General Election 1945: Aberdeenshire Central Electorate 43,772
| Party |  | Candidate | Votes | % | ±% |
|---|---|---|---|---|---|
|  | Unionist | Henry Reginald Spence | 15,702 | 52.3 |  |
|  | Labour | D.S. Hay | 7,997 | 26.6 |  |
|  | Liberal | Ivor Roland Morgan Davies | 6,348 | 21.1 |  |
| Majority |  |  |  |  |  |
| Turnout |  |  |  | 68.6 |  |
|  | Unionist hold |  | Swing |  |  |

In 1950 he had published Trial By Ballot, a book giving his insights into the British electoral and political scene from 1918 to 1950.
Following boundary changes, he was Liberal candidate for the re-drawn Aberdeenshire West at the 1950 General Election. The new seat included part of the old Aberdeenshire Central seat where he stood in 1945. Despite this familiarity, he again came third;

General Election 1950: West Aberdeenshire Electorate 39,077
| Party |  | Candidate | Votes | % | ±% |
|---|---|---|---|---|---|
|  | Unionist | Henry Reginald Spence | 17,550 | 55.6 |  |
|  | Labour | Thomas Oswald | 7,298 | 23.1 |  |
|  | Liberal | Ivor Roland Morgan Davies | 6,740 | 21.3 |  |
| Majority |  |  | 10,252 | 32.5 |  |
| Turnout |  |  |  | 80.8 |  |
|  | Unionist hold |  | Swing |  |  |

He was a member of the national executive committee of the United Nations Association.
He did not contest the 1951 General Election. For the 1955 General Election, he was Liberal candidate for Oxford, where 17 years earlier he had briefly been candidate. He again finished third. At the 1959 General election he was again the Liberal candidate for Oxford, finishing third. In 1962 he was elected a member of Oxford City Council. At the 1964 General Election he fought Oxford for the third and final time, finishing third. He was always on the radical wing of the party and was in particular a supporter of nuclear disarmament being one time chair of Oxford CND. He was appointed a CBE for political and public service in 1984.

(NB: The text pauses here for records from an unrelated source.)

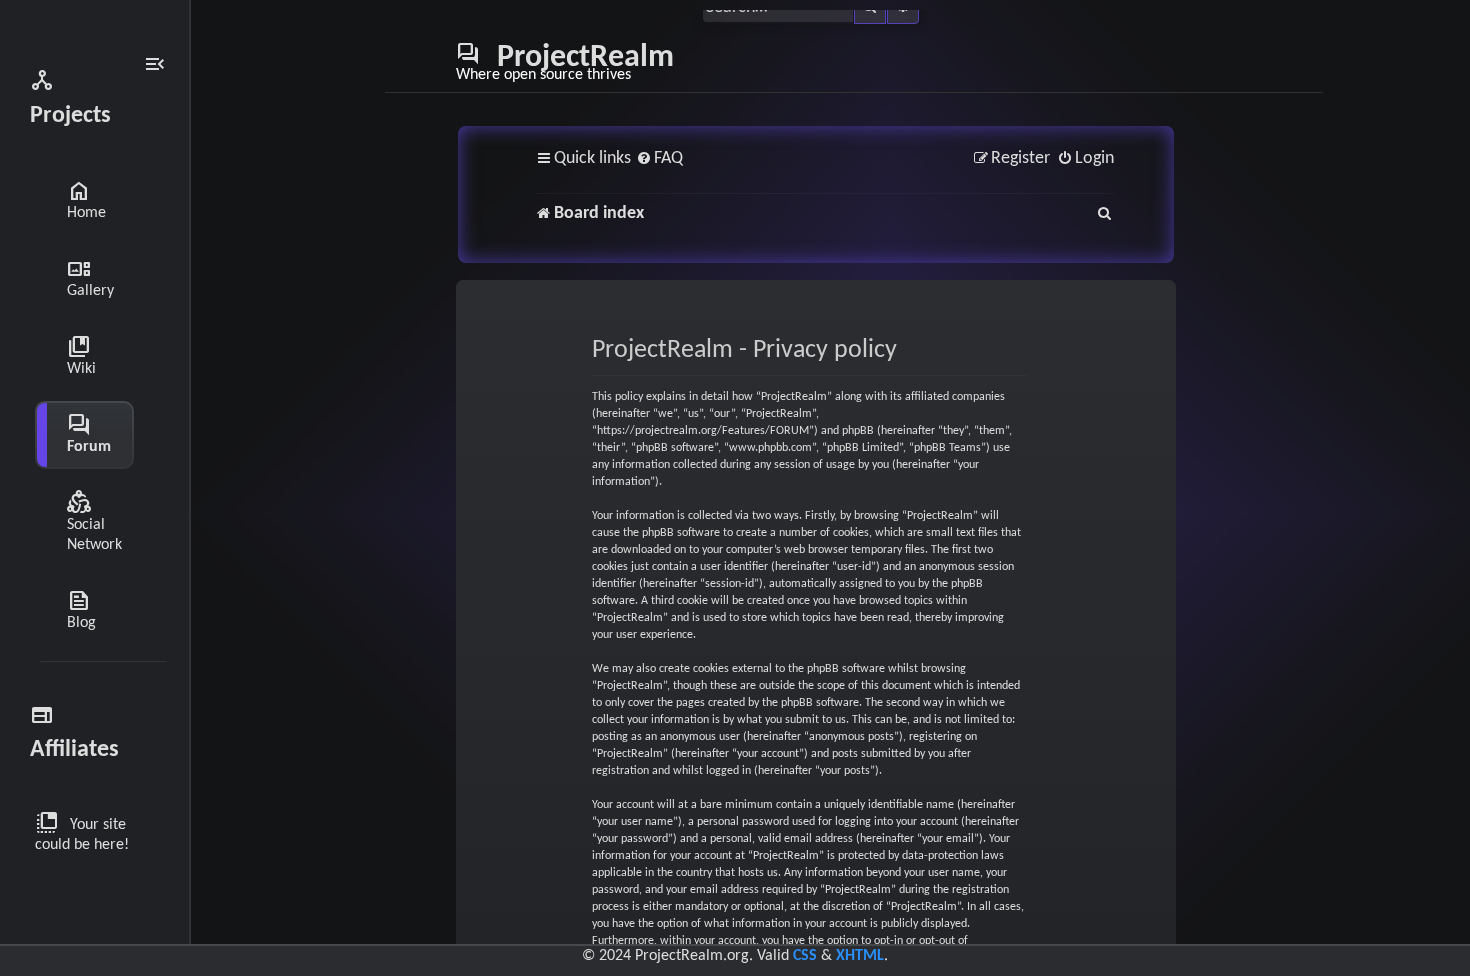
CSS (805, 956)
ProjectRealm (565, 62)
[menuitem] (659, 159)
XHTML (860, 956)
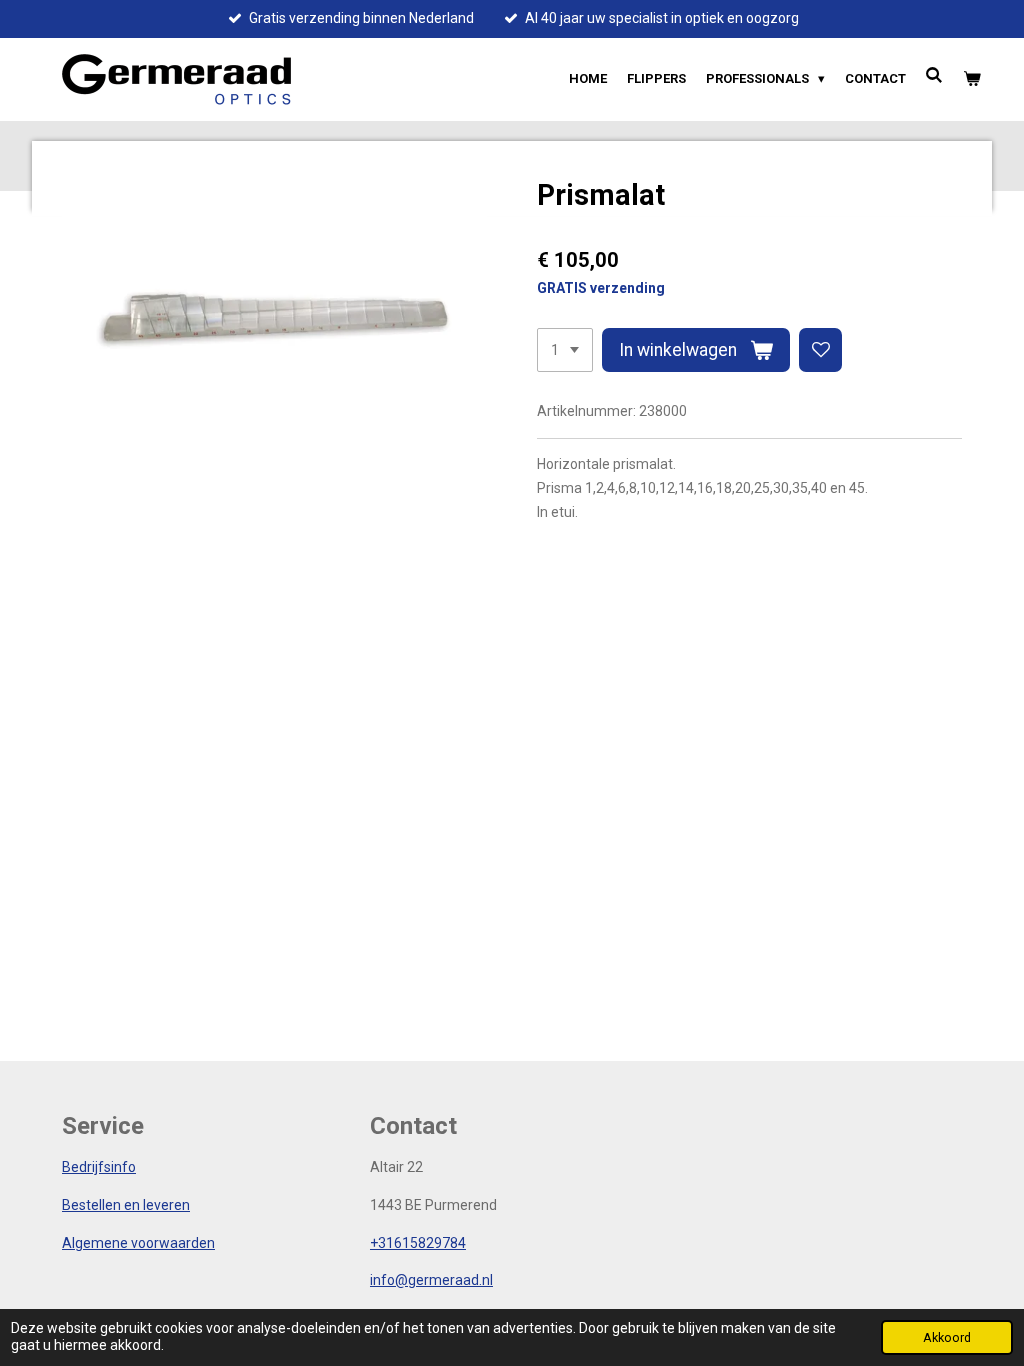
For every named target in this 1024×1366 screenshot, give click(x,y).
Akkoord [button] (947, 1337)
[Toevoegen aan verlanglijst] (821, 350)
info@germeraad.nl (431, 1280)
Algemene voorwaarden (138, 1243)
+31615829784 (418, 1243)
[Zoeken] (935, 75)
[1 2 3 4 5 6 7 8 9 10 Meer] (565, 350)
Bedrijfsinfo (99, 1167)
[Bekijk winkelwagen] (973, 79)
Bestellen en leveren (126, 1205)
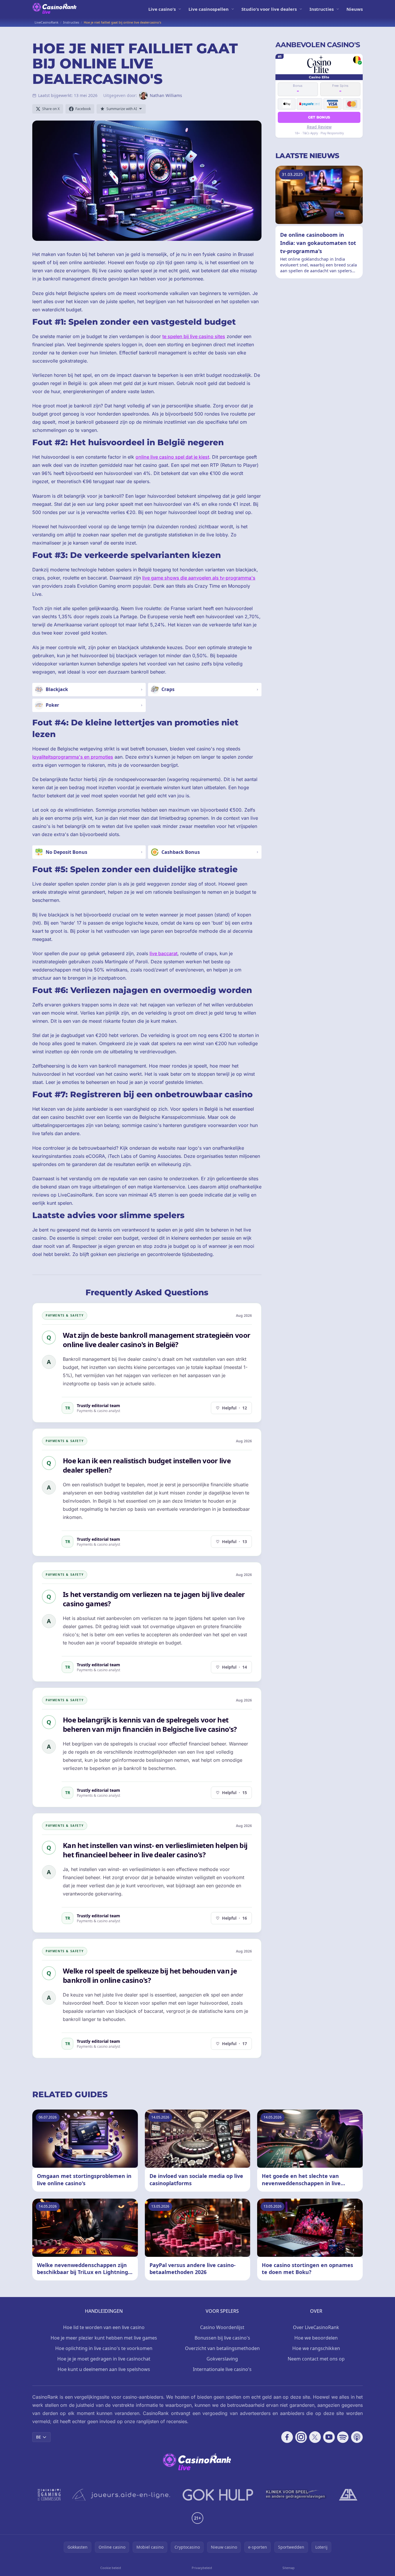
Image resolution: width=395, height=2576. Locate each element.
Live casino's (162, 9)
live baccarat (163, 953)
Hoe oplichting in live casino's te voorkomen (103, 2348)
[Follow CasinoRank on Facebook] (287, 2437)
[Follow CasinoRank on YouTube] (329, 2437)
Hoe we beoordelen (316, 2338)
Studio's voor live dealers (269, 9)
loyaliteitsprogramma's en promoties (72, 757)
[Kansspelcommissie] (49, 2495)
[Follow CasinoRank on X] (315, 2437)
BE (38, 2437)
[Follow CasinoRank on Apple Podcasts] (357, 2437)
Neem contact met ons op (316, 2359)
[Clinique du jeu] (296, 2495)
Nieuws (354, 9)
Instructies (321, 9)
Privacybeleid (202, 2568)
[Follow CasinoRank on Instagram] (301, 2437)
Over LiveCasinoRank (316, 2327)
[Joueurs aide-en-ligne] (121, 2495)
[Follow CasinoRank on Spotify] (343, 2437)
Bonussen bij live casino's (222, 2338)
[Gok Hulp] (217, 2495)
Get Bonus (319, 117)
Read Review (319, 127)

==War service and family==
During the war, Davies enlisted in the Royal Air Force and rose to Acting Flight Lieutenant, serving at home, in India and Burma where he was wounded. In 1940 he married Jean McLeod whom he had known from Edinburgh. They had two sons, Michael and John, who became a Labour Party politician, standing against Margaret Thatcher in Finchley in 1987 and a daughter Mary who like her father was president of the Edinburgh University Liberal Club and was an elected Liberal councillor in Havering.

==Business==
He worked as a journalist on the News Chronicle. He was a Director of a London publishing firm, and a Director of book distribution companies.